• ASSIGNMENT:
Every line in the data below from the one containing "[VR Immobilien GmbH: Immobilienmakler" down to the one containing "Show 5 More Casinos ▼ (78, 382)", both included, must be retyped exactly; no other line is to appear.

• DATASET EXCERPTS:
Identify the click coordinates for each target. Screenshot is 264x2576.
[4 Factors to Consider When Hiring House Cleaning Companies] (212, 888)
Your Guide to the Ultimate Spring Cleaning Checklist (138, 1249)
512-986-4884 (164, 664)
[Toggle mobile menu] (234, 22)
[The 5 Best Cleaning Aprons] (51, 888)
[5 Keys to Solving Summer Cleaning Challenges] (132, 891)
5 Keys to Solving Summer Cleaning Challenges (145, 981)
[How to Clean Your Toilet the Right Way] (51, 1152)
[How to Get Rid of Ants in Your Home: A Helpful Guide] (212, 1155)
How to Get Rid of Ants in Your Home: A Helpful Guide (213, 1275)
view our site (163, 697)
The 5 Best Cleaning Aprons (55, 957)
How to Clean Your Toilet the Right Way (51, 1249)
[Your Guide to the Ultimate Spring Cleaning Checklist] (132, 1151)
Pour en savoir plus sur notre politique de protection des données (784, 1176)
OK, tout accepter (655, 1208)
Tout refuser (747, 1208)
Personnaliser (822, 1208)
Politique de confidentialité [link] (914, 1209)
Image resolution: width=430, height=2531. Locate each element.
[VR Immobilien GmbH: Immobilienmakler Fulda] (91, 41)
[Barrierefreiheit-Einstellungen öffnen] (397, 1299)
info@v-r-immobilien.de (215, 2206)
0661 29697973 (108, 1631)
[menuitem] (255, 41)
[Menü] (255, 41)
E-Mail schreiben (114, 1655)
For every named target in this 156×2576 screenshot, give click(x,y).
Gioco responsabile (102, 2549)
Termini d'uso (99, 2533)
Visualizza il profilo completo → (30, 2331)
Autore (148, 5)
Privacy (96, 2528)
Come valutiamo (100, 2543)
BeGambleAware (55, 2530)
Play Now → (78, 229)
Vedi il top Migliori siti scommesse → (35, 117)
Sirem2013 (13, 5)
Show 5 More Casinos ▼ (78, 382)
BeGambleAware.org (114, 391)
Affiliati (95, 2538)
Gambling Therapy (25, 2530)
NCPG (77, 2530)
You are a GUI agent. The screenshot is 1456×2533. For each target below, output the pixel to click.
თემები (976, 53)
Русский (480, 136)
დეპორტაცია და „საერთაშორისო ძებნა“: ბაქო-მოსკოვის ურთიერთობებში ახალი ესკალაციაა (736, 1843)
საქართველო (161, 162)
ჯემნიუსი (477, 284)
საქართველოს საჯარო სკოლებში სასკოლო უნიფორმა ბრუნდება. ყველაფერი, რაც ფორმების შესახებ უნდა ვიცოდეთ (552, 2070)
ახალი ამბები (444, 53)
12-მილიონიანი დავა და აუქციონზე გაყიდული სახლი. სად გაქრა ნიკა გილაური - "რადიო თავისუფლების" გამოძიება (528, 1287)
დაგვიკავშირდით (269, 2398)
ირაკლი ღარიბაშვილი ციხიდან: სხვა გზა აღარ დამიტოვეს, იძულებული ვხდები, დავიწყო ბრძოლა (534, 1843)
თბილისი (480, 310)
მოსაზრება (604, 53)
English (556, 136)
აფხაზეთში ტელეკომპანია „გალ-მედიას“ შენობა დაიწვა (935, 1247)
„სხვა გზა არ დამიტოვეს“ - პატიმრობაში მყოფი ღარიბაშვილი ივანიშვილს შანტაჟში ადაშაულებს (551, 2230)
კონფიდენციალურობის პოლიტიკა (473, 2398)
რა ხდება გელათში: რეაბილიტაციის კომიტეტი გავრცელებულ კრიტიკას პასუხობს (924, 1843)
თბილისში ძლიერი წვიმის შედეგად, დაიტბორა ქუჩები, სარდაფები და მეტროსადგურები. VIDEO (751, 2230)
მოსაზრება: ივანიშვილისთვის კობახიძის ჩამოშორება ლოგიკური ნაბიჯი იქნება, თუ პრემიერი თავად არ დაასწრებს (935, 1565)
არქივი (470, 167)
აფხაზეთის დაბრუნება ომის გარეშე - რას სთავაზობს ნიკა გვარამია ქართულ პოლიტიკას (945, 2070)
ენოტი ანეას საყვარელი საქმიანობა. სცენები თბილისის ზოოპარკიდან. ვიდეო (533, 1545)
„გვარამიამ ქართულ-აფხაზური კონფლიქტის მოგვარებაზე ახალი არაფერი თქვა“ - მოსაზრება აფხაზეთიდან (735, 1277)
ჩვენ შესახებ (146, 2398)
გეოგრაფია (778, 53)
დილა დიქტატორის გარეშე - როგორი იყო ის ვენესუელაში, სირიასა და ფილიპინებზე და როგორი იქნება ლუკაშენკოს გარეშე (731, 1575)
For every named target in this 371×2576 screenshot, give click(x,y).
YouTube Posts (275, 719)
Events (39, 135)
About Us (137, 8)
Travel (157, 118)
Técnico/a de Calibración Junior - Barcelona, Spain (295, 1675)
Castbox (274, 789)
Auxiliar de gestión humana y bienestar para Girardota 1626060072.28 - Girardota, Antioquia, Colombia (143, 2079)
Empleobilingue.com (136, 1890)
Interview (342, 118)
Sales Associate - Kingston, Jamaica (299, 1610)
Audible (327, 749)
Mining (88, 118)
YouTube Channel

• SOLUTION TO THIS EXERCISE:
[VR Immobilien GmbH: Immobilienmakler Fulda] (91, 41)
[Barrierefreiheit-Einstellungen öffnen] (397, 1299)
info@v-r-immobilien.de (215, 2206)
0661 29697973 (108, 1631)
[menuitem] (255, 41)
[Menü] (255, 41)
E-Mail schreiben (114, 1655)
For every named target in this 156×2576 screenshot, give click(x,y).
Gioco responsabile (102, 2549)
Termini d'uso (99, 2533)
Visualizza il profilo completo → (30, 2331)
Autore (148, 5)
Privacy (96, 2528)
Come valutiamo (100, 2543)
BeGambleAware (55, 2530)
Play Now → (78, 229)
Vedi il top Migliori siti scommesse → (35, 117)
Sirem2013 (13, 5)
Show 5 More Casinos ▼ (78, 382)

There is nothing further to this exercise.